Replicate Data to Storage Services

Replicate Data to Storage Services

Starting from TiDB v6.5.0, TiCDC supports saving row change events to storage services, including Amazon S3, GCS, Azure Blob Storage, and NFS. This document describes how to create a changefeed that replicates incremental data to such storage services using TiCDC, and how data is stored. The organization of this document is as follows:

How to replicate data to storage services.
How data is stored in storage services.

Replicate change data to storage services

Run the following command to create a changefeed task:

cdc cli changefeed create \
    --server=http://10.0.10.25:8300 \
    --sink-uri="s3://logbucket/storage_test?protocol=canal-json" \
    --changefeed-id="simple-replication-task"

The output is as follows:

Info: {"upstream_id":7171388873935111376,"namespace":"default","id":"simple-replication-task","sink_uri":"s3://logbucket/storage_test?protocol=canal-json","create_time":"2024-05-24T18:52:05.566016967+08:00","start_ts":437706850431664129,"engine":"unified","config":{"case_sensitive":false,"enable_old_value":true,"force_replicate":false,"ignore_ineligible_table":false,"check_gc_safe_point":true,"enable_sync_point":false,"sync_point_interval":600000000000,"sync_point_retention":86400000000000,"filter":{"rules":["*.*"],"event_filters":null},"mounter":{"worker_num":16},"sink":{"protocol":"canal-json","schema_registry":"","csv":{"delimiter":",","quote":"\"","null":"\\N","include_commit_ts":false},"column_selectors":null,"transaction_atomicity":"none","encoder_concurrency":16,"terminator":"\r\n","date_separator":"none","enable_partition_separator":false},"consistent":{"level":"none","max_log_size":64,"flush_interval":2000,"storage":""}},"state":"normal","creator_version":"v8.1.0"}

--server: The address of any TiCDC server in the TiCDC cluster.
--changefeed-id: The ID of the changefeed. The format must match the ^[a-zA-Z0-9]+(\-[a-zA-Z0-9]+)*$ regular expression. If this ID is not specified, TiCDC automatically generates a UUID (the version 4 format) as the ID.
--sink-uri: The downstream address of the changefeed. For details, see Configure sink URI.
--start-ts: The starting TSO of the changefeed. TiCDC starts pulling data from this TSO. The default value is the current time.
--target-ts: The ending TSO of the changefeed. TiCDC stops pulling data until this TSO. The default value is empty, which means that TiCDC does not automatically stop pulling data.
--config: The configuration file of the changefeed. For details, see TiCDC changefeed configuration parameters.

Configure sink URI

This section describes how to configure Sink URI for storage services, including Amazon S3, GCS, Azure Blob Storage, and NFS. Sink URI is used to specify the connection information of the TiCDC target system. The format is as follows:

[scheme]://[host]/[path]?[query_parameters]

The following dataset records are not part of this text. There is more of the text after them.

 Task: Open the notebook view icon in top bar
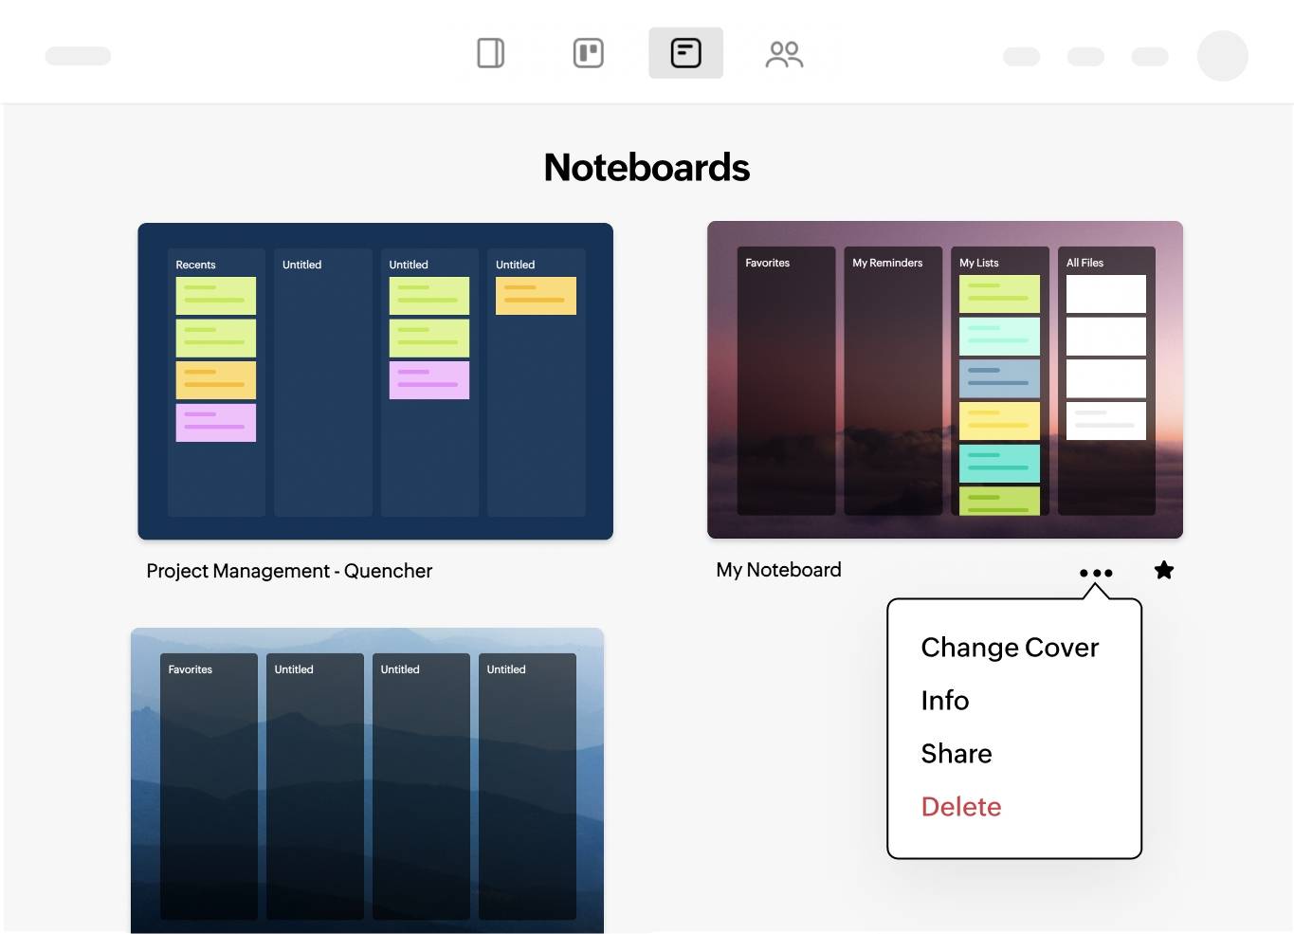tap(490, 53)
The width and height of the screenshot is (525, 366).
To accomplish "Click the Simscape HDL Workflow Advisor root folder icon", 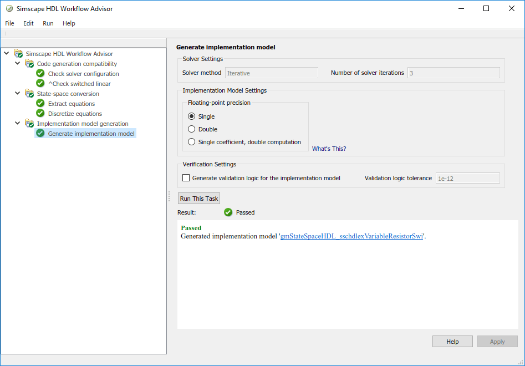I will pos(18,54).

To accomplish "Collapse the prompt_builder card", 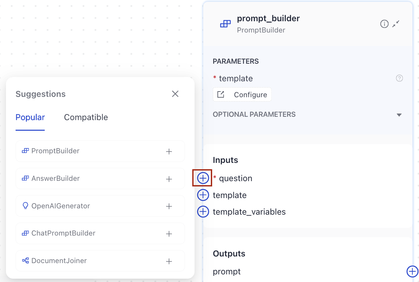I will (395, 24).
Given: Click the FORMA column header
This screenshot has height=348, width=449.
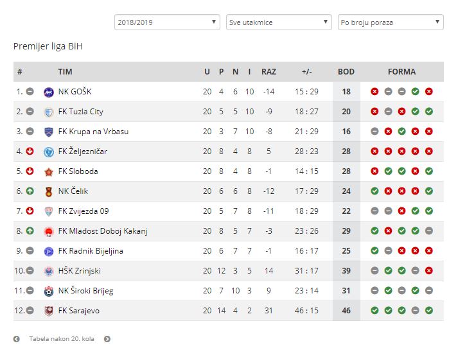Looking at the screenshot, I should pyautogui.click(x=401, y=72).
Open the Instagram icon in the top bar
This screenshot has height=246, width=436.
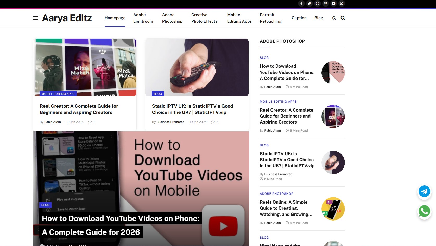317,3
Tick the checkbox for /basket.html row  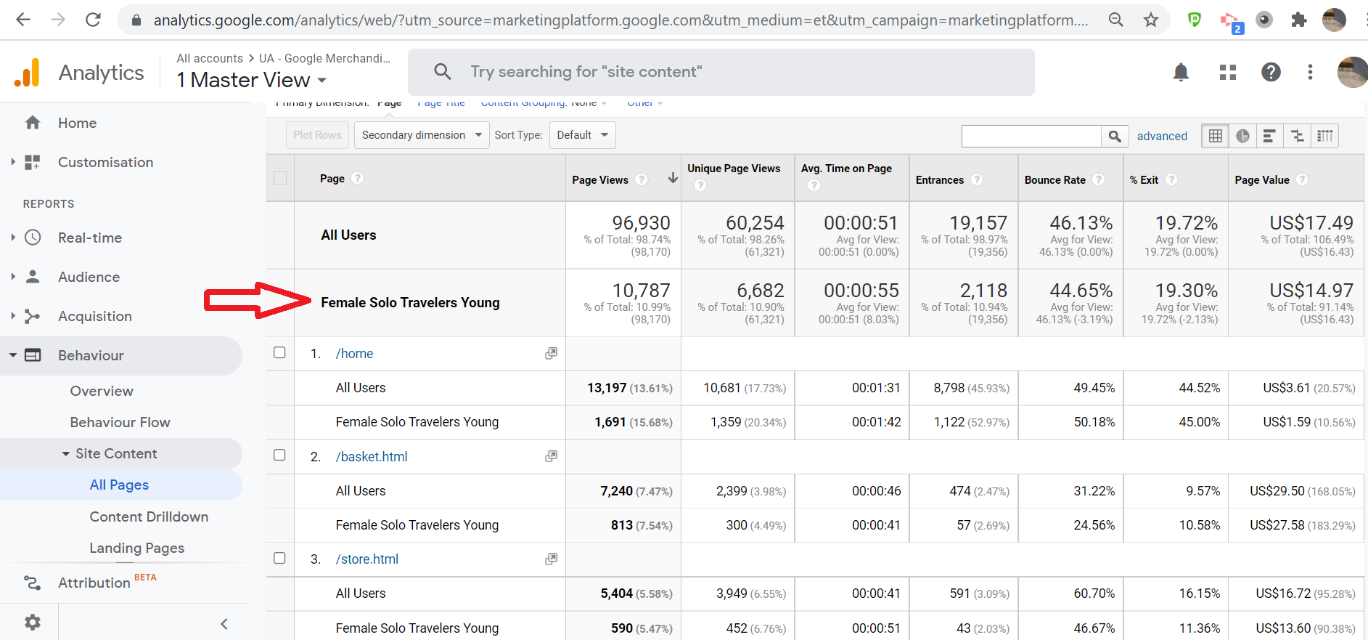(x=279, y=455)
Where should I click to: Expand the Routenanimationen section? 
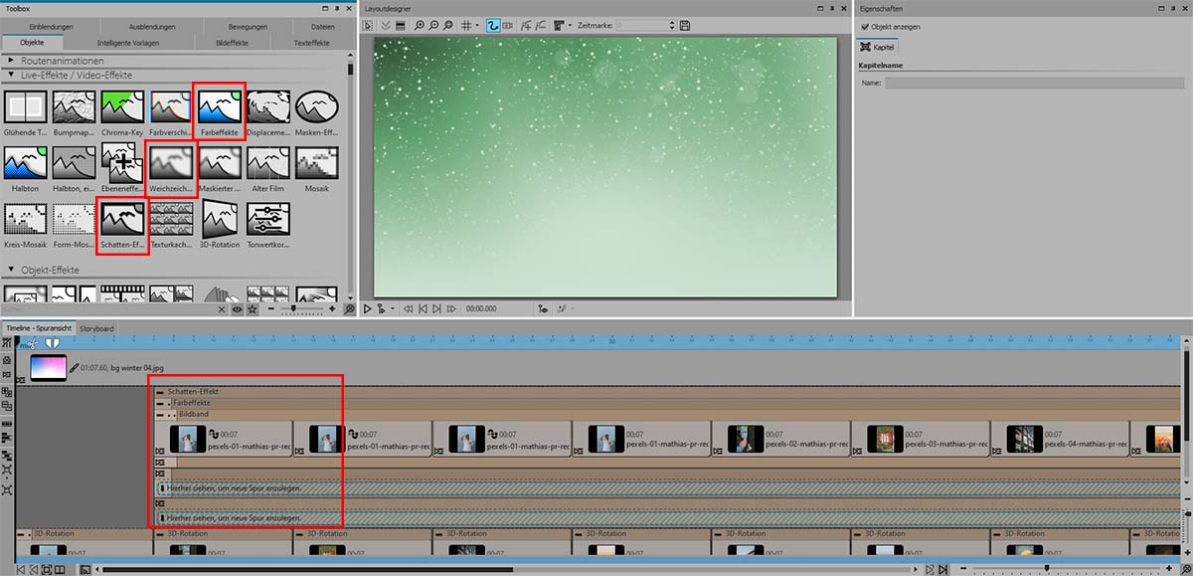12,61
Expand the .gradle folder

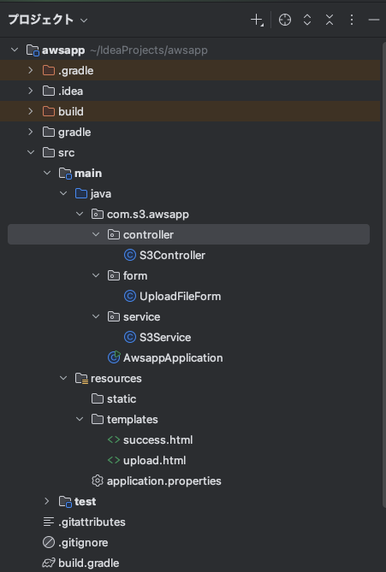(31, 70)
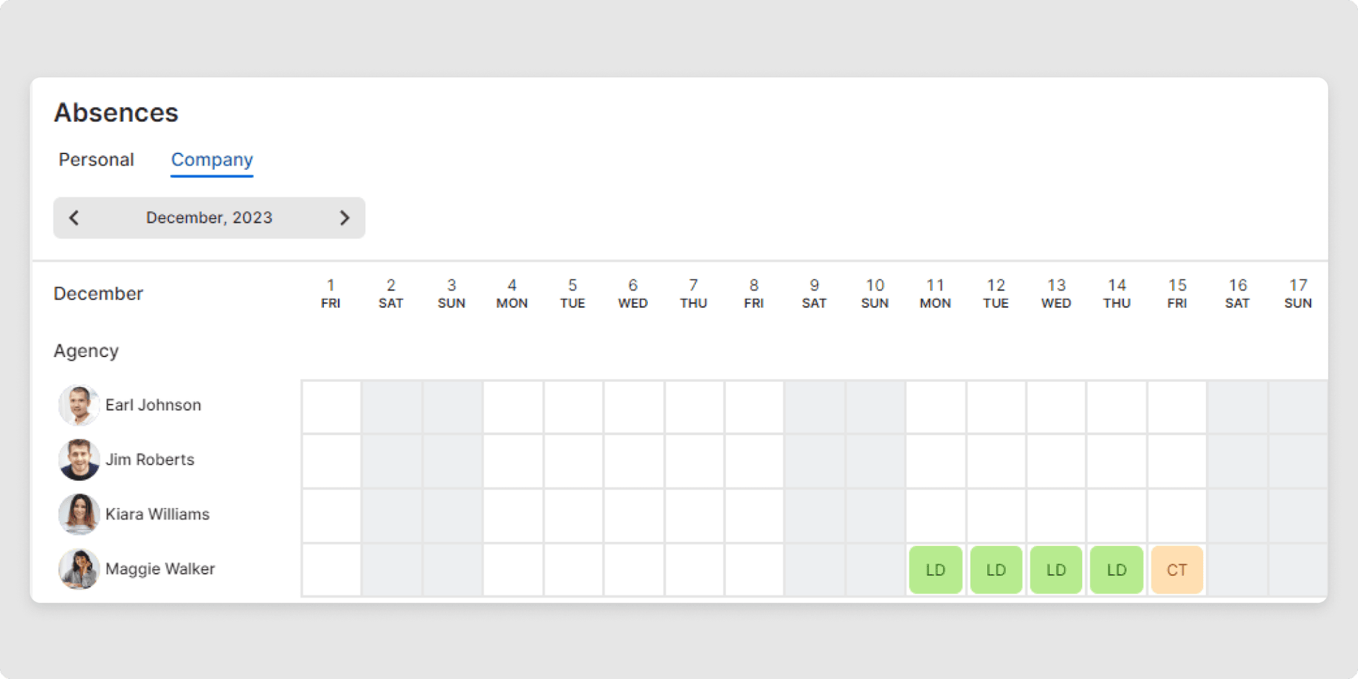Select Kiara Williams' cell for Friday 8

754,515
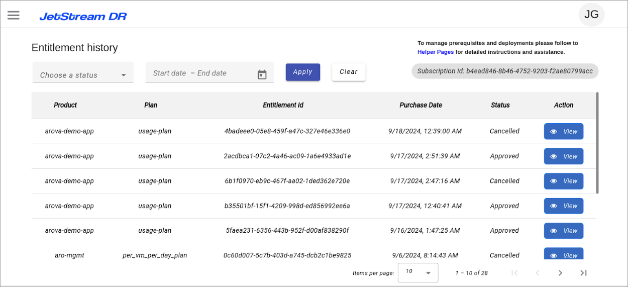The image size is (628, 287).
Task: View the Approved entitlement 2acdbca1
Action: 563,156
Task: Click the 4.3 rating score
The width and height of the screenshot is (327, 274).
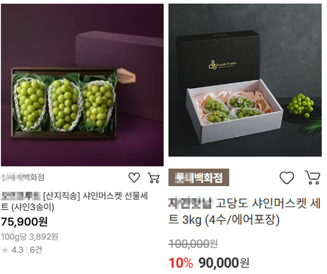Action: [x=17, y=250]
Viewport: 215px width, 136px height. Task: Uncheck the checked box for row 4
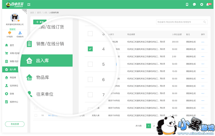(90, 49)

For [query_parameters] in the URI, the following parameters can be configured:

Parameter	Description	Default value	Value range
`worker-count`	Concurrency for saving data changes to cloud storage in the downstream.	`16`	`[1, 512]`
`flush-interval`	Interval for saving data changes to cloud storage in the downstream.	`5s`	`[2s, 10m]`
`file-size`	A data change file is stored to cloud storage if the number of bytes exceeds the value of this parameter.	`67108864`	`[1048576, 536870912]`
`protocol`	The protocol format of the messages sent to the downstream.	N/A	`canal-json` and `csv`
`enable-tidb-extension`	When `protocol` is set to `canal-json` and `enable-tidb-extension` is set to `true`, TiCDC sends WATERMARK events and adds the TiDB extension field to Canal-JSON messages.	`false`	`false` and `true`

Note

Data change files are saved to the downstream when either flush-interval or file-size meets the requirements. The protocol parameter is mandatory. If TiCDC does not receive this parameter when creating a changefeed, the CDC:ErrSinkUnknownProtocol error is returned.

Configure sink URI for external storage

When storing data in a cloud storage system, you need to set different authentication parameters depending on the cloud service provider. This section describes the authentication methods when using Amazon S3, Google Cloud Storage (GCS), and Azure Blob Storage, and how to configure accounts to access the corresponding storage services.

Amazon S3
GCS
Azure Blob Storage

The following is an example configuration for Amazon S3:

--sink-uri="s3://bucket/prefix?protocol=canal-json"

Before replicating data, you need to set appropriate access permissions for the directory in Amazon S3:

Minimum permissions required by TiCDC: s3:ListBucket, s3:PutObject, and s3:GetObject.
If the changefeed configuration item sink.cloud-storage-config.flush-concurrency is greater than 1, which means parallel uploading of single files is enabled, you need to additionally add permissions related to ListParts:
- s3:AbortMultipartUpload
- s3:ListMultipartUploadParts
- s3:ListBucketMultipartUploads

If you have not created a replication data storage directory, refer to Create a bucket to create an S3 bucket in the specified region. If necessary, you can also create a folder in the bucket by referring to Organize objects in the Amazon S3 console by using folders.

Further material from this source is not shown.